Ничего, говорил я себе, у меня все сохранилось. Тем же вечером подробно описал; не для газеты – для себя: их лица, взгляды, напряженное молчание, которое переполняло наши беседы, не давали мне уснуть.
Меня отправили в Нантер. Поездка оказалась бестолковой. Было много суеты и пустословия. Факультет – чудовищен. Народу – тьма. Жужжат как улей. За два дня две пленки извел, взял интервью у тринадцати человек: троцкисты, маоисты, анархисты всех мастей, только что возникшее Движение 22 марта [2] Le Mouvement du 22 Mars – Движение 22 марта: спонтанно возникшее 22 марта 1968 года студенческое движение.
, поэты, актеры, писатели, философы, безумцы – все хотели со мной говорить, стоило только сказать je suis journaliste russe [3] Я – русский журналист (фр.).

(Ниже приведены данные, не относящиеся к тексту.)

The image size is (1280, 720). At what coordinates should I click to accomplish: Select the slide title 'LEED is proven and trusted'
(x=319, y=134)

, и от меня не отходили, смотрели мне в рот, осыпали словами. Это был настоящий базар! Многое упускал. Насобирал листовок. На обратном пути чуть-чуть подвезло: ехал в одном вагоне с младшим преподавательским составом – ассистентами, копировальщиками, секретарями, профсоюзными деятелями – и пестрой ватагой студентов; преподаватели с ними говорили на равных, не «либеральничали» и не дискутировали, а вместе обсуждали общую ситуацию – и пили вино! К сожалению, моего знания французского не хватило, чтобы как следует подслушать, но самое главное я подглядел: единодушие студентов и преподавателей (из тех, кто ездит поездом и носит дешевые костюмы). Я понял: это была не только «студенческая забастовка». Вернувшись, всем громко объявил:
– Не думайте, что этим кончится. Вот увидите, рванет и у нас тоже.

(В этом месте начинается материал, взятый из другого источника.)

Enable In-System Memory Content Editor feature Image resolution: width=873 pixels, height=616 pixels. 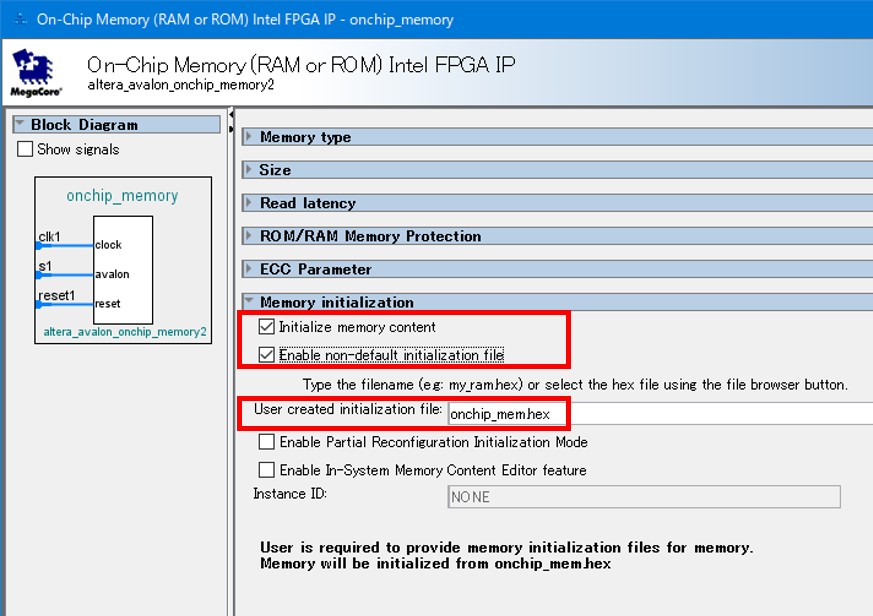[267, 470]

– Да ну, бросьте, молодой человек, – возразил Вазин, – у нас это невозможно. Не сейте панику почем зря. Покричат и разойдутся. Париж будет стоять. Вот увидите. Тут совсем не такие люди. Это вам не бидонвиль.
– Вы не представляете запала…
– Да все я представляю. Не надо грандировать единичный случай.
– Да я вовсе не…
– О да! Еще как! – Вазин решил придавить меня перед всеми. – Я вас понимаю, мон жён ами. Вам хочется события. Наскучило писать о всякой ерунде: о malgré-nous … об эмигранте-мемуаристе, который застрял в лифте и умер… о стертых с карты города детских домах и еврейских приютах… Хочется чего-то громкого. Да, да, вижу. Сам таким был. Но беда в том, что события случаются редко. Жизнь по большей части состоит из будней. Шедевры не пишутся каждый год. В театрах чаще всего тривиальность. О синема я молчу. Что остается? Терпеть. Не пытайтесь бежать впереди события, которого нет и наверняка не будет.
Хотелось ответить крепко, но лучше не ругаться. Кто я такой? Беглец сомнительного происхождения, без опыта, без родственников и друзей, за плечами у меня только советский институт дураков, да и тот дипломов не выдает.